Data for analysis:

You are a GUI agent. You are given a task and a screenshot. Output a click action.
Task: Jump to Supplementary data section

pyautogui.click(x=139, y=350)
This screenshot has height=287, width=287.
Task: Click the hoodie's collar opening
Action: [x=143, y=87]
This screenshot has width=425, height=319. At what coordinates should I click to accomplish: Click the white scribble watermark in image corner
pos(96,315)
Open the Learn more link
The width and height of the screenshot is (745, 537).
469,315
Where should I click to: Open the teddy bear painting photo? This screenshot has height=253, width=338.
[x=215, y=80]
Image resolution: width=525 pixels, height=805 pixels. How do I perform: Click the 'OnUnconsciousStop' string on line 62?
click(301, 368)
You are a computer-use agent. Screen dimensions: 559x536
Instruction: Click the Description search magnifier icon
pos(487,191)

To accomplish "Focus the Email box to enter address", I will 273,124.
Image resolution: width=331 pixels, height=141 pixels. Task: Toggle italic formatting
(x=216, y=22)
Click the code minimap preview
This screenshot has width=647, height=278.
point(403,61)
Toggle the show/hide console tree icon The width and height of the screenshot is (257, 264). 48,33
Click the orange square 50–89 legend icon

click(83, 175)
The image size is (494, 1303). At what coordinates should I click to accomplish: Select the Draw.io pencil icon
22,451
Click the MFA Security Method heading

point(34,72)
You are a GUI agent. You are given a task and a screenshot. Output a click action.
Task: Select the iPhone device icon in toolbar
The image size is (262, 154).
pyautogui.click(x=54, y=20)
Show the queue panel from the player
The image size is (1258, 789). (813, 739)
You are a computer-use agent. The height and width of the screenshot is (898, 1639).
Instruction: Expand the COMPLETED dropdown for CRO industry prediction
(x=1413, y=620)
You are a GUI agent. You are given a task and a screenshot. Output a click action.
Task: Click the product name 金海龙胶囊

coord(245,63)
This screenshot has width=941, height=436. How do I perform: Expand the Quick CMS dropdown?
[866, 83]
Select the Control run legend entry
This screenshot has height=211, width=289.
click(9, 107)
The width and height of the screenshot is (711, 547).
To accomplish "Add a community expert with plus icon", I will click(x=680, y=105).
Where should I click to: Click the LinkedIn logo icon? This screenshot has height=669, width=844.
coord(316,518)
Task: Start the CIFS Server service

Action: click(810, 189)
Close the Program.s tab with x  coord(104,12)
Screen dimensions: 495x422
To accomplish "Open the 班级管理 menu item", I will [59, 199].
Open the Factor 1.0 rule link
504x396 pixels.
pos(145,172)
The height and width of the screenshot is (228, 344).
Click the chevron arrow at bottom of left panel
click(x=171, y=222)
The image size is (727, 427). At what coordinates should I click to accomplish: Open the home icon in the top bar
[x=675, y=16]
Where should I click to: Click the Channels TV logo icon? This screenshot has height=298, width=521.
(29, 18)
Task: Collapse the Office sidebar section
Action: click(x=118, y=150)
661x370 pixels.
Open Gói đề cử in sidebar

What you have to do: Identify the lines in the entries that hold "will" and return each one.

Output for this task:
To accomplish "Focus the Email box to enter address", I will 273,124.
To accomplish "Add a community expert with plus icon", I will click(x=680, y=105).
To accomplish "Open the 班级管理 menu item", I will [59, 199].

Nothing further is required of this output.